La función data.experimental.rejection_resample
permite rebalancear los datos sin tener que cargarlos otra vez. Esto se logra eliminando elementos del dataset para llegar al balance.
Esta función toma un argumento class_func
. Esta función es aplicada a cada elemento del dataset para determinar la clase que tiene.
Los elementos de creditcard_ds
ya están separados en pares (features,label)
. Así que la función solo tiene que retornar la etiqueta
def class_func(features, label):
return label
De igual forma es necesaria una distribución objetivo y preferiblemente un estimado de esta
resampler = tf.data.experimental.rejection_resample(
class_func, target_dist=[0.5, 0.5], initial_dist=fractions)
resampler
trabaja con las observaciones de manera individual, así que hay que aplicar unbatch()
antes.
resample_ds = creditcard_ds.unbatch().apply(resampler).batch(10)
WARNING:tensorflow:From /home/thejarmanitor/miniconda3/envs/tf-gpu/lib/python3.9/site-packages/tensorflow/python/data/experimental/ops/resampling.py:152: Print (from tensorflow.python.ops.logging_ops) is deprecated and will be removed after 2018-08-20. Instructions for updating: Use tf.print instead of tf.Print. Note that tf.print returns a no-output operator that directly prints the output. Outside of defuns or eager mode, this operator will not be executed unless it is directly specified in session.run or used as a control dependency for other operators. This is only a concern in graph mode. Below is an example of how to ensure tf.print executes in graph mode:
el resampler retorna pares del tipo (class, example)

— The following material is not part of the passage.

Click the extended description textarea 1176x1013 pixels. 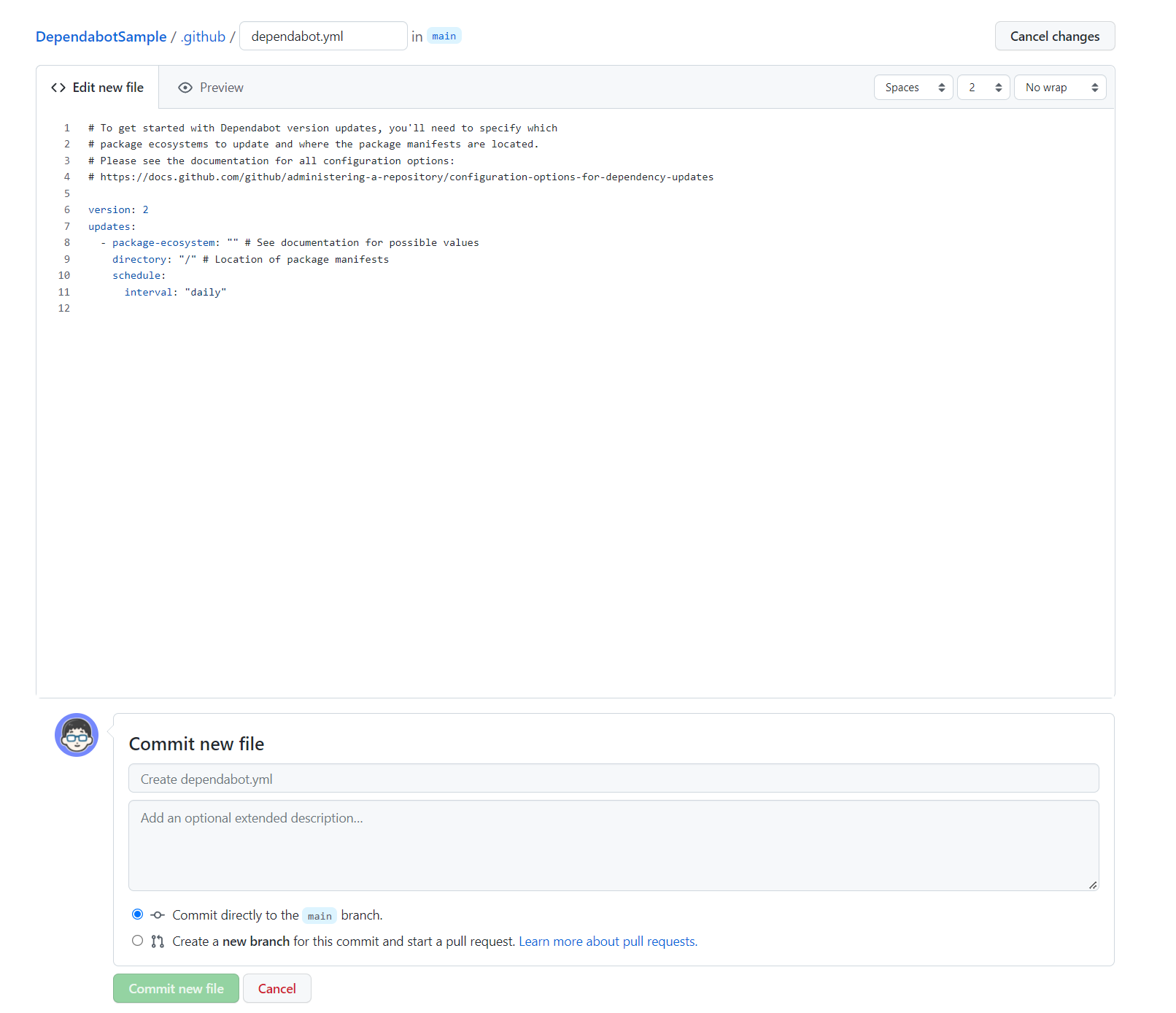(614, 845)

a partír de la salida de class_func
. En este caso ya tenemos (feature, label)
, así que se hace un map para obtener una copia extra de las etiquetas
balanced_ds = resample_ds.map(lambda extra_label, features_and_label: features_and_label)

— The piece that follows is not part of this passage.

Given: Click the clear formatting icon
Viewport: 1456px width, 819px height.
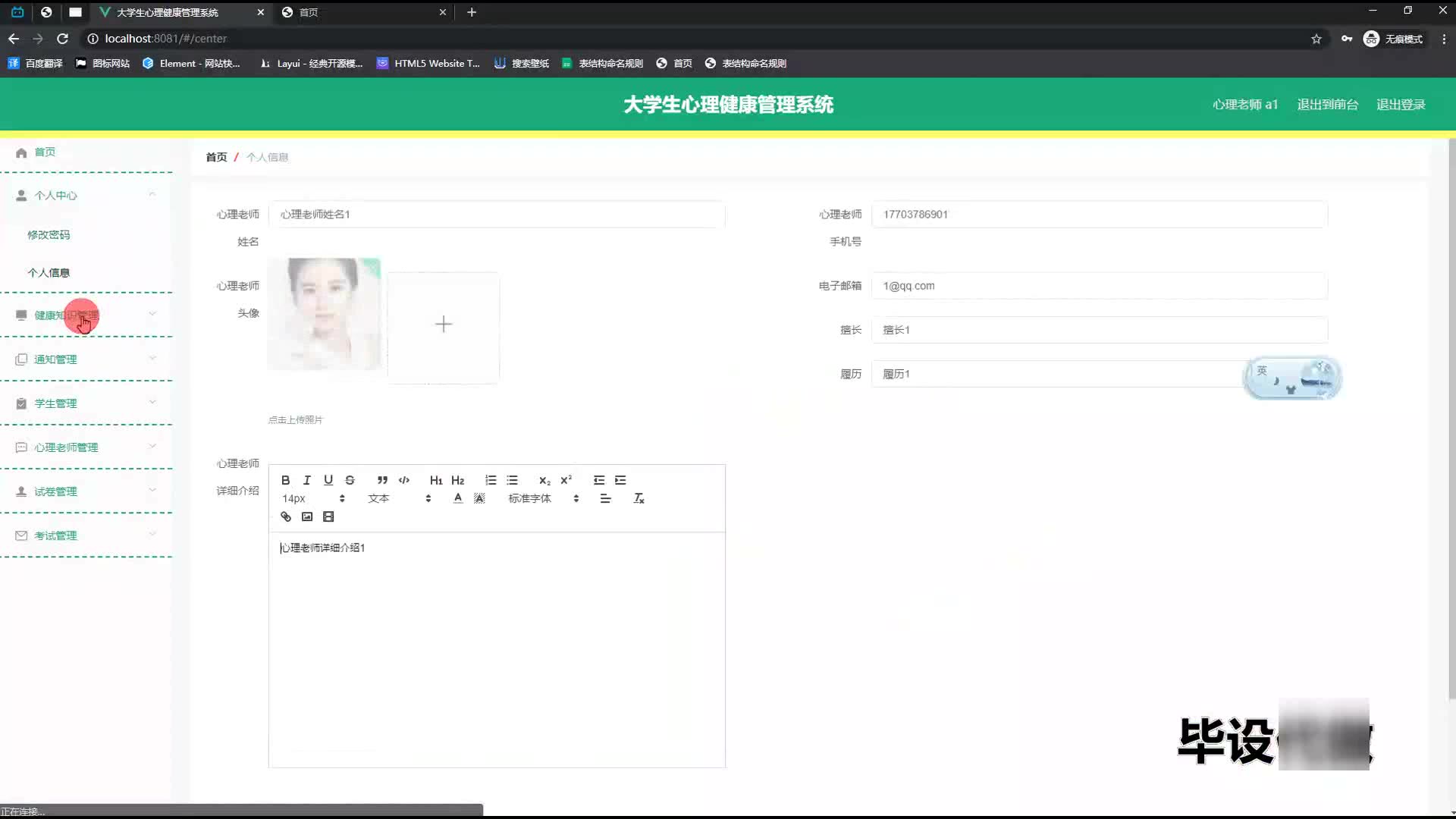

for features, labels in balanced_ds.take(10):
print(labels.numpy())
Proportion of examples rejected by sampler is high: [0.995800793][0.995800793 0.00419921894][0 1] Proportion of examples rejected by sampler is high: [0.995800793][0.995800793 0.00419921894][0 1] Proportion of examples rejected by sampler is high: [0.995800793][0.995800793 0.00419921894][0 1] Proportion of examples rejected by sampler is high: [0.995800793][0.995800793 0.00419921894][0 1] Proportion of examples rejected by sampler is high: [0.995800793][0.995800793 0.00419921894][0 1] Proportion of examples rejected by sampler is high: [0.995800793][0.995800793 0.00419921894][0 1] Proportion of examples rejected by sampler is high: [0.995800793][0.995800793 0.00419921894][0 1] Proportion of examples rejected by sampler is high: [0.995800793][0.995800793 0.00419921894][0 1] Proportion of examples rejected by sampler is high: [0.995800793][0.995800793 0.00419921894][0 1] Proportion of examples rejected by sampler is high: [0.995800793][0.995800793 0.00419921894][0 1]
[1 1 1 1 0 1 0 0 1 1] [0 1 0 1 0 0 1 1 0 0] [0 1 1 0 1 1 0 0 0 1] [0 1 1 0 1 1 0 1 0 1] [0 0 1 1 1 1 1 0 0 1] [0 1 1 0 0 1 0 0 0 0] [0 0 0 1 1 1 1 1 1 1] [1 1 1 1 0 1 0 0 1 1] [0 0 1 0 1 0 0 1 0 1] [1 0 0 0 0 1 0 0 0 1]
Cuál es el problema de este método? si el desbalanceo es muy grande, se va a perder una cantidad muy grande de datos. ¿Qué es más importante: La cantidad de datos o la cantidad de recursos?